(Stored items from a collection)
********

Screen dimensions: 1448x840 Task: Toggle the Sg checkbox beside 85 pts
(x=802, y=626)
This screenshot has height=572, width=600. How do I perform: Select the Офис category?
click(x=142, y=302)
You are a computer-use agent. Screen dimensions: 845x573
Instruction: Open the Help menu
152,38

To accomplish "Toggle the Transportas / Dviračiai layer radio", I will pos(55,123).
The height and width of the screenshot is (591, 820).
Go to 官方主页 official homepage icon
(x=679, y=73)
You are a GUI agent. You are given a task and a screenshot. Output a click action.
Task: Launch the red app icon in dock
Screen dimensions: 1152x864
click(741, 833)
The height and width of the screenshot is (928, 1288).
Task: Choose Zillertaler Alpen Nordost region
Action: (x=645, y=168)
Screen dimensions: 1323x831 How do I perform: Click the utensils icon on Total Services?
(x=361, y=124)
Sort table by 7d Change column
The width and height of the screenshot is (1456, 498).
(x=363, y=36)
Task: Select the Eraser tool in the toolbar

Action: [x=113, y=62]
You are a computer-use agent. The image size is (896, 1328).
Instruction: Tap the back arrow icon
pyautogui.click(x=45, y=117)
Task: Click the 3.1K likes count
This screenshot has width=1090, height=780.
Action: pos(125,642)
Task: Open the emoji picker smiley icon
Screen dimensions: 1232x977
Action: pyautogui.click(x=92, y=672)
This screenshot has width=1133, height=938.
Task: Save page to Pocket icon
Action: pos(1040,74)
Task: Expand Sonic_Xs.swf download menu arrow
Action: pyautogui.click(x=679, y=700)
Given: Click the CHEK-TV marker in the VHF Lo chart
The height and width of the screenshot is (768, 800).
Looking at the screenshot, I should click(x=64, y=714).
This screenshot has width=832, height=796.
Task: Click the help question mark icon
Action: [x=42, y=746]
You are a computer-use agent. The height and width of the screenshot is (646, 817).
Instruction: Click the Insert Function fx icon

********

Task prompt: Your task is to restate, word for word, the line with "Task: Select the Eraser tool in the toolbar" and all lines after it, ending with the last line of the data.

The completed task:
Task: Select the Eraser tool in the toolbar

Action: [x=113, y=62]
You are a computer-use agent. The image size is (896, 1328).
Instruction: Tap the back arrow icon
pyautogui.click(x=45, y=117)
Task: Click the 3.1K likes count
This screenshot has width=1090, height=780.
Action: pos(125,642)
Task: Open the emoji picker smiley icon
Screen dimensions: 1232x977
Action: pyautogui.click(x=92, y=672)
This screenshot has width=1133, height=938.
Task: Save page to Pocket icon
Action: pos(1040,74)
Task: Expand Sonic_Xs.swf download menu arrow
Action: pyautogui.click(x=679, y=700)
Given: Click the CHEK-TV marker in the VHF Lo chart
The height and width of the screenshot is (768, 800).
Looking at the screenshot, I should click(x=64, y=714).
This screenshot has width=832, height=796.
Task: Click the help question mark icon
Action: [x=42, y=746]
You are a computer-use agent. The height and width of the screenshot is (646, 817).
Instruction: Click the Insert Function fx icon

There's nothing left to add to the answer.